The seeds of the Doloto project were planted during an earlier effort called AjaxScope, which addressed application monitoring.
“It’s a natural transition,” Livshits notes, “to start with something like monitoring and then say: ‘Now, we know what’s not working that well. How do we make it better?’
“In many ways, these two projects complement each other quite nicely. Our observation was that the sheer amount of code is what’s making these applications slow oftentimes. You start with figuring out how things are in the wild and measuring things and developing machinery for measuring things and analyzing things, then you move on to engineering, which is how to make things better.”
That, it appears, is exactly what Doloto promises to do.
“For a while,” Livshits says, “people have been talking about the CPU memory gap. Memory is much slower than the CPU, and there is a lot of architecture research, compiler, and programming-language research, that is geared toward resolving that. I think what we are starting to see is there is also a new breed of application that’s network-bound, and these new AJAX applications we are seeing are a prime example. Going forward, looking at the cloud, we’ll see more and more applications that fall into this space. We will have applications that rely on there being a network and whose performance characteristics rely on the performance characteristics of such a network.
“The attraction of this project was that we were breaking new ground in performance-optimization work that focuses on network-bound applications.”

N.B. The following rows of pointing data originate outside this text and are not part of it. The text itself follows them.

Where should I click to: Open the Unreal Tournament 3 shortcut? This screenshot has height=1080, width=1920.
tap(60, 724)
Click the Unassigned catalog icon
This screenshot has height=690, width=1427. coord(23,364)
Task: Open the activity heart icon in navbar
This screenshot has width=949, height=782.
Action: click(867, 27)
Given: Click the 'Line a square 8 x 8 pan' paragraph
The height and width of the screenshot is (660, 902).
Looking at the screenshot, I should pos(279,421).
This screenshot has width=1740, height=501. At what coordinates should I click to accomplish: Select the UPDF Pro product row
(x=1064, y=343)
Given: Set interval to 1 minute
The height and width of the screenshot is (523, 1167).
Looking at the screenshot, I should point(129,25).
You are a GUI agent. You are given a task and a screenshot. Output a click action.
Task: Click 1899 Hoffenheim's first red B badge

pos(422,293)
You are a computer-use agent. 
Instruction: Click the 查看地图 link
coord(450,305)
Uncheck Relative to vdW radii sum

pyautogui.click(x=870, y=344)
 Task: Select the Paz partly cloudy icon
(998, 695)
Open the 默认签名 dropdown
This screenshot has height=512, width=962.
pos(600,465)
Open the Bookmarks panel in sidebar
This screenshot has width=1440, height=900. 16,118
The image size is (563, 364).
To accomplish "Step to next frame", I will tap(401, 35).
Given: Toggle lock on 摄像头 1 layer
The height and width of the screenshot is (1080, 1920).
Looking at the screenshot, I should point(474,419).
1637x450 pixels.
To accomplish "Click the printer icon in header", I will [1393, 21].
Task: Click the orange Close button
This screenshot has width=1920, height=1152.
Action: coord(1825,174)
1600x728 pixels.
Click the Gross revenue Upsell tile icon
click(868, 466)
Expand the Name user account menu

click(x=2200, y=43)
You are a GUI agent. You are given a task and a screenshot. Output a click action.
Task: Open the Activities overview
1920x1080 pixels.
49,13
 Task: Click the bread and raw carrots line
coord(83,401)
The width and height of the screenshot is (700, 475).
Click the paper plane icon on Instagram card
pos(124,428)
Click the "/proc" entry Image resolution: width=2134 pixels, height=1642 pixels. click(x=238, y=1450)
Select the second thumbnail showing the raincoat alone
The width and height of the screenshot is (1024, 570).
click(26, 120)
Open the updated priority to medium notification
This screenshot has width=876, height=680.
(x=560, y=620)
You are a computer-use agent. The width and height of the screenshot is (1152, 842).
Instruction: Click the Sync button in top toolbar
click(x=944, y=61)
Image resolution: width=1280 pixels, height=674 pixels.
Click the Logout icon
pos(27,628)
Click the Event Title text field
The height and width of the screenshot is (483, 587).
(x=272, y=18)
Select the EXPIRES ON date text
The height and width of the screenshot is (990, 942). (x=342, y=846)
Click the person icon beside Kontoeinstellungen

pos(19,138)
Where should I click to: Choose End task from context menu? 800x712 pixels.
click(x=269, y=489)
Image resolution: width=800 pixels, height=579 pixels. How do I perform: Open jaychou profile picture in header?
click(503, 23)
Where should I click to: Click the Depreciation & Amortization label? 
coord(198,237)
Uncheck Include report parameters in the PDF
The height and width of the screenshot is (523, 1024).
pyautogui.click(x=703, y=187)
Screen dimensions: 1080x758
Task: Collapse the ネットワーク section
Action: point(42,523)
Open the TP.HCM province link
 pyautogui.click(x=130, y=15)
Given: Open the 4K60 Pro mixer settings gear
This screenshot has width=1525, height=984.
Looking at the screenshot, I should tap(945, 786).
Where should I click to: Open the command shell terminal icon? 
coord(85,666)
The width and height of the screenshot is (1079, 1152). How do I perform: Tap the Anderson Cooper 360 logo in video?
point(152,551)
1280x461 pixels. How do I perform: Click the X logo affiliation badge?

But the effort was not without its difficulties.
“Automating the task is quite challenging,” Livshits stipulates. “In many ways, it’s an engineering challenge. You look at more and more use scenarios and make sure you cover them all as much as you can. It’s not an uncommon challenge. Growing pains are quite significant in this space.
“It’s easy to build something that works on your personal site or a few other sites that you like or applications that you like. But it’s a very difficult task to build something that runs on dozens or hundreds of applications on the Web that you haven’t seen before. Getting to that point is a humongous challenge. It’s easy to underestimate the amount of effort involved in making something that was formulated as a prototype into a tool that’s usable by people who are not experts. Luckily, we’ve had some help, most recently from João Paulo Porto, our intern this summer.”
With Doloto having been released to the public, Livshits and Kıcıman are eager to take the project to the next stage.
“The next step is to see how people use it in the field,” the former says. “That’s part of the reason to make this release available, which is to see what challenges people run into, what scenarios they want to explore.
“Another thing is that it would be important that Doloto becomes an integral part of a distributed system. It’s interesting to generalize for the experience we have gained with AJAX applications to see how that can inform the design of future generations of languages and tool kits with the same goal, enabling bigger and more powerful applications that run across multiple tiers to run as a distributed system effectively.”
For the moment, however, having shepherded the Doloto project to the point where it can be released into the world is satisfaction in itself.
“Analyzing applications that I use—I think that’s exciting,” Livshits says, “that and creating innovation in an area that’s up for grabs, where we see new languages and projects almost every month.
“This is such an exciting area that creating innovation is something that’s likely to inform the next generation of designs we see. These two things in combination are what drive me to work on this.”